::: DATA FOR PROCESSING

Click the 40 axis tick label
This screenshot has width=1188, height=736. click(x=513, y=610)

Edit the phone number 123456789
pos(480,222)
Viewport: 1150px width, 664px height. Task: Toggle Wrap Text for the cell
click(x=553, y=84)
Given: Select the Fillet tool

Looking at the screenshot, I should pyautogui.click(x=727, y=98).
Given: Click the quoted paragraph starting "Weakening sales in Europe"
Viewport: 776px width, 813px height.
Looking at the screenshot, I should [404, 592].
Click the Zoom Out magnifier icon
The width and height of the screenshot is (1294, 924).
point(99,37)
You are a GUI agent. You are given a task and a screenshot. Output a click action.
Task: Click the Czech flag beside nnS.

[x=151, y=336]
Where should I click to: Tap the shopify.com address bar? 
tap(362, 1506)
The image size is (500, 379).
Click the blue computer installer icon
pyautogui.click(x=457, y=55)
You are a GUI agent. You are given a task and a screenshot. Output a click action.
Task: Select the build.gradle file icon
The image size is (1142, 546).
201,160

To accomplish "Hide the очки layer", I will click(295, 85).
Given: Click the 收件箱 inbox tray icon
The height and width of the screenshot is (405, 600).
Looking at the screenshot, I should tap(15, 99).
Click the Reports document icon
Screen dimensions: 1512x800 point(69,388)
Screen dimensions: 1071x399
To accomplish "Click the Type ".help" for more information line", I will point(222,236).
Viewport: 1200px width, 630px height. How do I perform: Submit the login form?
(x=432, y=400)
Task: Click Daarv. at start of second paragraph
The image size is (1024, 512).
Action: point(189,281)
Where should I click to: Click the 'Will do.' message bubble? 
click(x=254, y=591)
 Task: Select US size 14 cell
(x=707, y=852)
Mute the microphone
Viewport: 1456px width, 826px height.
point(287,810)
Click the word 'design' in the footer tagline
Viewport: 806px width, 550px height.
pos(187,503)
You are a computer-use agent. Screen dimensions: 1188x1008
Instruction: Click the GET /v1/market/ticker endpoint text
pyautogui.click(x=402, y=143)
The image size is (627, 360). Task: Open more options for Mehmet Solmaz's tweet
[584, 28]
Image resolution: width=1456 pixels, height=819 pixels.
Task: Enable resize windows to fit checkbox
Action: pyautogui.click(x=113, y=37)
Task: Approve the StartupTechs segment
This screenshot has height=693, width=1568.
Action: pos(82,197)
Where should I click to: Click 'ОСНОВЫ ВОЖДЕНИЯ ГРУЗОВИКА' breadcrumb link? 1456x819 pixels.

::::::

### EXERCISE TASK
Output the data above as a JSON list of strings, with one string for each line and no blank lines.

### SOLUTION
[
  "Click the 40 axis tick label",
  "This screenshot has width=1188, height=736. click(x=513, y=610)",
  "Edit the phone number 123456789",
  "pos(480,222)",
  "Viewport: 1150px width, 664px height. Task: Toggle Wrap Text for the cell",
  "click(x=553, y=84)",
  "Given: Select the Fillet tool",
  "Looking at the screenshot, I should pyautogui.click(x=727, y=98).",
  "Given: Click the quoted paragraph starting \"Weakening sales in Europe\"",
  "Viewport: 776px width, 813px height.",
  "Looking at the screenshot, I should [404, 592].",
  "Click the Zoom Out magnifier icon",
  "The width and height of the screenshot is (1294, 924).",
  "point(99,37)",
  "You are a GUI agent. You are given a task and a screenshot. Output a click action.",
  "Task: Click the Czech flag beside nnS.",
  "[x=151, y=336]",
  "Where should I click to: Tap the shopify.com address bar? ",
  "tap(362, 1506)",
  "The image size is (500, 379).",
  "Click the blue computer installer icon",
  "pyautogui.click(x=457, y=55)",
  "You are a GUI agent. You are given a task and a screenshot. Output a click action.",
  "Task: Select the build.gradle file icon",
  "The image size is (1142, 546).",
  "201,160",
  "To accomplish \"Hide the очки layer\", I will click(295, 85).",
  "Given: Click the 收件箱 inbox tray icon",
  "The height and width of the screenshot is (405, 600).",
  "Looking at the screenshot, I should tap(15, 99).",
  "Click the Reports document icon",
  "Screen dimensions: 1512x800 point(69,388)",
  "Screen dimensions: 1071x399",
  "To accomplish \"Click the Type \".help\" for more information line\", I will point(222,236).",
  "Viewport: 1200px width, 630px height. How do I perform: Submit the login form?",
  "(x=432, y=400)",
  "Task: Click Daarv. at start of second paragraph",
  "The image size is (1024, 512).",
  "Action: point(189,281)",
  "Where should I click to: Click the 'Will do.' message bubble? ",
  "click(x=254, y=591)",
  " Task: Select US size 14 cell",
  "(x=707, y=852)",
  "Mute the microphone",
  "Viewport: 1456px width, 826px height.",
  "point(287,810)",
  "Click the word 'design' in the footer tagline",
  "Viewport: 806px width, 550px height.",
  "pos(187,503)",
  "You are a computer-use agent. Screen dimensions: 1188x1008",
  "Instruction: Click the GET /v1/market/ticker endpoint text",
  "pyautogui.click(x=402, y=143)",
  "The image size is (627, 360). Task: Open more options for Mehmet Solmaz's tweet",
  "[584, 28]",
  "Image resolution: width=1456 pixels, height=819 pixels.",
  "Task: Enable resize windows to fit checkbox",
  "Action: pyautogui.click(x=113, y=37)",
  "Task: Approve the StartupTechs segment",
  "This screenshot has height=693, width=1568.",
  "Action: pos(82,197)",
  "Where should I click to: Click 'ОСНОВЫ ВОЖДЕНИЯ ГРУЗОВИКА' breadcrumb link? 1456x819 pixels."
]